Segment Start: EXTRACTED TEXT

Spinal Cord Injury
Stentrode: A SCIRP-Funded Device to Facilitate Independence After Paralysis
Posted September 22, 2021
Nicholas Opie, Ph.D., University of Melbourne
Dr. Nicholas Opie holding a
Strentode device in his laboratory.
A Fiscal Year 2016 Spinal Cord Injury Research Program Translational Research Award supported the development and testing of a novel brain-computer interface, the Stentrode, in a large animal model of spinal cord injury. Brain-computer interfaces allow a computer to directly interpret brain signals, such as thoughts, and relay the signals to an output device to carry out an action. The Stentrode (a portmanteau of “stent” and “electrode”) is a thin, flexible neuroprosthesis device,1 implantable within any of the blood vessels in the brain. This method of implantation via the vascular system allows the device to record from the brain without the need for invasive brain surgery, greatly increasing the safety and accessibility of the technology for users. For spinal cord injury, the Stentrode device is implanted within a blood vessel at the top of the head near a section of the brain termed the motor cortex. However, the research team is not limited to implantation at this site and can leverage multiple locations to access different regions of the brain. This means that, in addition to a possible future therapy for spinal cord injury, this technology could potentially be used to address other conditions, such as Parkinson’s disease, epilepsy, post-traumatic stress disorder, and amyotrophic lateral sclerosis (ALS). Researchers at the University of Melbourne, led by Associate Professor Nicholas Opie, used SCIRP funding to refine, manufacture, and perform pre-clinical safety testing of the Stentrode. By the close of the SCIRP award, the Stentrode achieved Food and Drug Administration (FDA)-required benchmarks,2 including those for safety and toxicity. This foundational study was critical for the translation of the device and enabled the initiation of first-in-human clinical testing.
Illustration of Strentrode placement (a) and magnified Strentrode (b).

Segment End: EXTRACTED TEXT

- _TASK DESCRIPTION_
Continue the article about the Stentrode device from the point where it ends.

Segment Start: SUPPLIED DATA

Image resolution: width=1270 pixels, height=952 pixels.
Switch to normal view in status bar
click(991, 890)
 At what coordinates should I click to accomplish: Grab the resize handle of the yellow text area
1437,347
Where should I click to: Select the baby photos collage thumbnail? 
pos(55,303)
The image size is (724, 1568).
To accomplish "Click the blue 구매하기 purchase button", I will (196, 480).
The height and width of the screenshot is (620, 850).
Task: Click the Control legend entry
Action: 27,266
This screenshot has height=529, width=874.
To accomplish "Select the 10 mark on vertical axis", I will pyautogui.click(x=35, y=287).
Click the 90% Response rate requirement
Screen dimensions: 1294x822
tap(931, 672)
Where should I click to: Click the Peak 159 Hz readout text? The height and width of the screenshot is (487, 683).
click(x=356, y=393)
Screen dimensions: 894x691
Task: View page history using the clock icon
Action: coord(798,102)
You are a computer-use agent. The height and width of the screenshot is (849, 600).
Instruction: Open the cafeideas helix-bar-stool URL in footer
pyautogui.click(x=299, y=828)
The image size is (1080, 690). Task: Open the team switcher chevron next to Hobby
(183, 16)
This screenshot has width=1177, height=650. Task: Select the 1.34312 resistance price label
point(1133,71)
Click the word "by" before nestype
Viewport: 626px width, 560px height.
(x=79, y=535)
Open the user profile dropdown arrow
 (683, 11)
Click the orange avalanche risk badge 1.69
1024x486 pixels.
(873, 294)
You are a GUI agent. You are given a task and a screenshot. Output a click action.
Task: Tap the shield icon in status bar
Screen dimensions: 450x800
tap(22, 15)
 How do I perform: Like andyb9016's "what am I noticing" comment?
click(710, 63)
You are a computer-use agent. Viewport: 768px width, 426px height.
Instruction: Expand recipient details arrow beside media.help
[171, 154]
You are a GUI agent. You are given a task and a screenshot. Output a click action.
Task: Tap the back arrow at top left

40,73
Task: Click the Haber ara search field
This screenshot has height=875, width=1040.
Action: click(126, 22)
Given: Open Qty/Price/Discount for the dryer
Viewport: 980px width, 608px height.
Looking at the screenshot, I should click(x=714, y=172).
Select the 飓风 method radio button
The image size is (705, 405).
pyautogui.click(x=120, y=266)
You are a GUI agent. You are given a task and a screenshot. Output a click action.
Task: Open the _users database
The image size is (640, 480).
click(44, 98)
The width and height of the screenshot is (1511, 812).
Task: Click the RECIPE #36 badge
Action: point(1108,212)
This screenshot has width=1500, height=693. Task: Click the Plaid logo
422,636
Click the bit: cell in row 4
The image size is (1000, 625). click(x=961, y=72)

Segment End: SUPPLIED DATA

- _RESULT FOR THIS EXERCISE_
Following the successful completion of the SCIRP award, the team was ready to move into human clinical testing. The “Stentrode First in Human Early Feasibility Study” (SWITCH, NCT03834857), an industry-funded clinical trial, initiated in Melbourne, Australia. To date, the study enrolled four participants with severe paralysis due to ALS-associated motor deficits.3 After only minimal training with the Stentrode interface, participants learned to use eye movements and thoughts to control a computer cursor and keyboard. As simple as it sounds, these computer controls allow the participants to autonomously perform many activities of daily living once believed impossible, such as composing an email, using a smart phone to communicate via text message, or purchasing a gift online for their significant other. The Stentrode enabled these participants to regain their ability to independently communicate with the world around them, something one participant had been unable to do for 4 years. This first clinical study does not just provide proof of concept for this technology, but also gives real hope for individuals living with neurological disorders or injuries to regain meaningful independence and autonomy. These achievements are vital to improving psychosocial wellness and quality of life in individuals living with paralysis.
In July 2021, the FDA granted Investigational Device Exemption approval for the Stentrode, paving the way for an early feasibility trial in the U.S. The COMMAND trial at Mount Sinai Hospital in New York, is expected to begin late 2021 (supported by the National Institutes of Health Brain Initiative,5 Stentrode manufacturer Synchron, and venture capital funding).
Stentrode development and testing was supported through a broad network of federal and non-governmental funding enties.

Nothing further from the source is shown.